O réu no caso de terça-feira, Joseph W. Fischer, por exemplo, enfrenta outras seis acusações.

Senhor. Uma decisão a favor de Fischer, nos termos da lei, Sr. Também não está claro se quaisquer acusações contra Trump serão inocentadas. Jack Smith, o conselheiro especial que supervisiona o caso de interferência nas eleições federais contra o ex-presidente, disse que o Sr.
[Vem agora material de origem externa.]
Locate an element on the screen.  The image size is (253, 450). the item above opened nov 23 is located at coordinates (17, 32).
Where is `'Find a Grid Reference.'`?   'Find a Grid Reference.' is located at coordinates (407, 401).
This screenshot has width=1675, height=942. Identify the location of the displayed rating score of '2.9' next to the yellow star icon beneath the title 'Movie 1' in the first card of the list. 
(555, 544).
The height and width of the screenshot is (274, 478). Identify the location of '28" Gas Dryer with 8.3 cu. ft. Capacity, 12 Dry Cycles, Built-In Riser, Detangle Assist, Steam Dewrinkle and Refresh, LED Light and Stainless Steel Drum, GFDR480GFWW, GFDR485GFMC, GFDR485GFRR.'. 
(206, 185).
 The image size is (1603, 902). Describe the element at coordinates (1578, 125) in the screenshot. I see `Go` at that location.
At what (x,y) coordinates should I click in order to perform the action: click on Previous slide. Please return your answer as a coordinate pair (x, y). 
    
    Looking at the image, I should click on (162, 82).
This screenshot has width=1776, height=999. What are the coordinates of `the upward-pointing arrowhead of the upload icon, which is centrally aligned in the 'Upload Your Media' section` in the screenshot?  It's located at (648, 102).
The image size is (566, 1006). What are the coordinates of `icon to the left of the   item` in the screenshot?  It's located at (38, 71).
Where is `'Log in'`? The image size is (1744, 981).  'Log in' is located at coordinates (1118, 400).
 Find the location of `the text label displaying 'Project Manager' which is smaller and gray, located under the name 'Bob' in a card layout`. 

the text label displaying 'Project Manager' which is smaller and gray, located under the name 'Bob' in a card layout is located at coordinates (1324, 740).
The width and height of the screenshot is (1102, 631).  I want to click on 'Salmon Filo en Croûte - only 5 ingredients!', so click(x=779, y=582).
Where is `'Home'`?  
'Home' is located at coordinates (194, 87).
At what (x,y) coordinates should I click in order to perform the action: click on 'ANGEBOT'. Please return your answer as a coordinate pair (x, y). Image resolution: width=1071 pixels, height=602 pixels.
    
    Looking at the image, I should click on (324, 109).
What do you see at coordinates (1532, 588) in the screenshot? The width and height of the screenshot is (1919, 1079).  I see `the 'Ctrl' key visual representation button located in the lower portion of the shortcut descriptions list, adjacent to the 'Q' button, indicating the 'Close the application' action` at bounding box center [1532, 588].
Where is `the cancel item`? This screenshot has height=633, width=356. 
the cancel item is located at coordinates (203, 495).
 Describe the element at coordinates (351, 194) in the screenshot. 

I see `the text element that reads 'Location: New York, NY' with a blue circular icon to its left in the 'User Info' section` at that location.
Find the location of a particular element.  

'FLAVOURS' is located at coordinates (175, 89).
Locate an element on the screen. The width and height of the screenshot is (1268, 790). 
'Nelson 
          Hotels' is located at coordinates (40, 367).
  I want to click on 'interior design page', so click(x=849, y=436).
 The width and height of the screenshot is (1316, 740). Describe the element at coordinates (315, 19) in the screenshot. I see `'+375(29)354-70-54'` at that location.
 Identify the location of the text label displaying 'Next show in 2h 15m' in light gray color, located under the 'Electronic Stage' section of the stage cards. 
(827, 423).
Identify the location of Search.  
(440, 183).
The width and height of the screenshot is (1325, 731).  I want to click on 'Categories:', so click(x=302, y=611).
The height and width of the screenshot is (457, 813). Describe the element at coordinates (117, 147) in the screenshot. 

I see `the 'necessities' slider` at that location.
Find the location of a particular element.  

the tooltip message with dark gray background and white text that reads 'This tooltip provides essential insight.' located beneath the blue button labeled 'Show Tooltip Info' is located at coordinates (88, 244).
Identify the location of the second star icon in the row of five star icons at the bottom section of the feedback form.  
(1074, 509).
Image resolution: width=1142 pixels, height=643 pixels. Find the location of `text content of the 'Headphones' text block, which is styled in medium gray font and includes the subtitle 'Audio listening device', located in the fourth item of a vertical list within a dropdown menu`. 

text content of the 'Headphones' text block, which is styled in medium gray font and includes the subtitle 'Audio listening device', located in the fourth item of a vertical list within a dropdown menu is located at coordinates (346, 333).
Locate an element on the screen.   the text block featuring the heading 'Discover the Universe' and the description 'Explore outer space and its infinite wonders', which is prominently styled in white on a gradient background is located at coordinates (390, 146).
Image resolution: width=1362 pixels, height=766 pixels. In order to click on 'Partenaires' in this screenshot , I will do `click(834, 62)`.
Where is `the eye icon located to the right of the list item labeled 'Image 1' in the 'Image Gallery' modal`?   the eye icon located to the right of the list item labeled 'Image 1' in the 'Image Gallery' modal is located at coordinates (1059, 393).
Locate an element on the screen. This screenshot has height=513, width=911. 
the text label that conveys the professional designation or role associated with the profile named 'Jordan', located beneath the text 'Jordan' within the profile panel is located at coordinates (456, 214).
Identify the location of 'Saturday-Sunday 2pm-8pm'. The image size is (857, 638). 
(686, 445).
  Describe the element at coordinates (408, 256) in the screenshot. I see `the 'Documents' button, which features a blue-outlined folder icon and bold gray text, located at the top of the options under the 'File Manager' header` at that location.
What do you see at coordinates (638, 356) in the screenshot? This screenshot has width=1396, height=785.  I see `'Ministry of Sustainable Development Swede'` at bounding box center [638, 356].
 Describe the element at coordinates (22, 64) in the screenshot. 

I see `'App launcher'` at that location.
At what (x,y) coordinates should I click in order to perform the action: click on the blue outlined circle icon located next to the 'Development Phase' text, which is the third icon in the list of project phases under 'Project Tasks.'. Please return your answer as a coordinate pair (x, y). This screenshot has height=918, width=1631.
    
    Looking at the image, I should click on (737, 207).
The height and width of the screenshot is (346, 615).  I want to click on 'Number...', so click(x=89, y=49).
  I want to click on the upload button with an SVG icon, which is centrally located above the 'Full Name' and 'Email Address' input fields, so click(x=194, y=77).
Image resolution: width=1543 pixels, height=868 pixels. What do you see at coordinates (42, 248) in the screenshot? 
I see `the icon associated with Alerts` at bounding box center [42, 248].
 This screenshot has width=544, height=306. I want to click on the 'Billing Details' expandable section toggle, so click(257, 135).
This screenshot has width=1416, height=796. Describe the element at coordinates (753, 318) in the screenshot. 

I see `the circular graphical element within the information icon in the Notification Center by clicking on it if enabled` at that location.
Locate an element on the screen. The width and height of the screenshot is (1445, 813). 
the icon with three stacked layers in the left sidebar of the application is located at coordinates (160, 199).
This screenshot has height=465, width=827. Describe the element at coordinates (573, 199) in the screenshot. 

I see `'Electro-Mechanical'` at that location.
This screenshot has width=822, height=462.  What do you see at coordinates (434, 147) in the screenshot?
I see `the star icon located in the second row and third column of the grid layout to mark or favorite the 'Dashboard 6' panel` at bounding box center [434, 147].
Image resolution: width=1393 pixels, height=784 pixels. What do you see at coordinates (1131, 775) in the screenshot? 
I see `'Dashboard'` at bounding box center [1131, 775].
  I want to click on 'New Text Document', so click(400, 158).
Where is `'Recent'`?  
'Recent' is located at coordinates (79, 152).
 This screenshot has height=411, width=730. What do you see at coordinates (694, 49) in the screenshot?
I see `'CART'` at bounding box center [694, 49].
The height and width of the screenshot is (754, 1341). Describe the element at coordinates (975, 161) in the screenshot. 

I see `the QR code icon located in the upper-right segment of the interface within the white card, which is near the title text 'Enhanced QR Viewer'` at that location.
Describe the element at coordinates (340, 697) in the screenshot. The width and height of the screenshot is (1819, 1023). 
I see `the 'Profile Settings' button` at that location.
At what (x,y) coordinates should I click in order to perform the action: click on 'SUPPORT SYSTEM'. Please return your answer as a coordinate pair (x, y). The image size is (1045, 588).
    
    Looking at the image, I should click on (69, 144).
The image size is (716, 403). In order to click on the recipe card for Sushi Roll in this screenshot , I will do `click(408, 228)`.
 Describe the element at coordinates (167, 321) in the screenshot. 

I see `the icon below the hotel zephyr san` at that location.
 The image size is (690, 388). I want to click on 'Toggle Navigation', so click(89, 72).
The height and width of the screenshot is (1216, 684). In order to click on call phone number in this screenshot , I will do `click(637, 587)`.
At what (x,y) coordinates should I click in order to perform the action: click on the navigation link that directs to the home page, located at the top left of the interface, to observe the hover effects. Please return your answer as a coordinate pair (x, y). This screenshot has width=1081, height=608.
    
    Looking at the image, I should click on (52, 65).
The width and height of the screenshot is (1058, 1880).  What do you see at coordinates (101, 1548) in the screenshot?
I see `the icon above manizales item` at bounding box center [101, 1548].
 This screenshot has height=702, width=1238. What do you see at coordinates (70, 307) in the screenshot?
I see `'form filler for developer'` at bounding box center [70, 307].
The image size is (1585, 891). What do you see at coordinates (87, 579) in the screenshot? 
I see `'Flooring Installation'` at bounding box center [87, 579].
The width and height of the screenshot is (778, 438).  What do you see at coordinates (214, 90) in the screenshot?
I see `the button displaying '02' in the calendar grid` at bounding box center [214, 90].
Ele disse que o comportamento de Trump poderia ser considerado um crime.

Independentemente das ramificações mais amplas da decisão do tribunal, que é esperada para finais de Junho, vários juízes ficaram confusos na terça-feira com a interpretação da lei pelo governo, que, segundo eles, permitiria múltiplos tipos de litígio.

“Uma manifestação que perturbe um julgamento ou o acesso ao tribunal federal se qualifica?” Juiz Neil M. Gorsuch perguntou. “Um questionador se qualificaria na audiência de hoje ou em um discurso sobre o Estado da União? Acionar o alarme de incêndio antes da votação dá a você 20 anos de prisão federal?

Juiz Samuel A. Alito Jr. admitiu que “o que aconteceu no dia 6 de janeiro foi muito grave”. Mas a teoria dos litigantes pode encontrar oposição na sala de audiências do Supremo Tribunal, o que tem acontecido de tempos a tempos.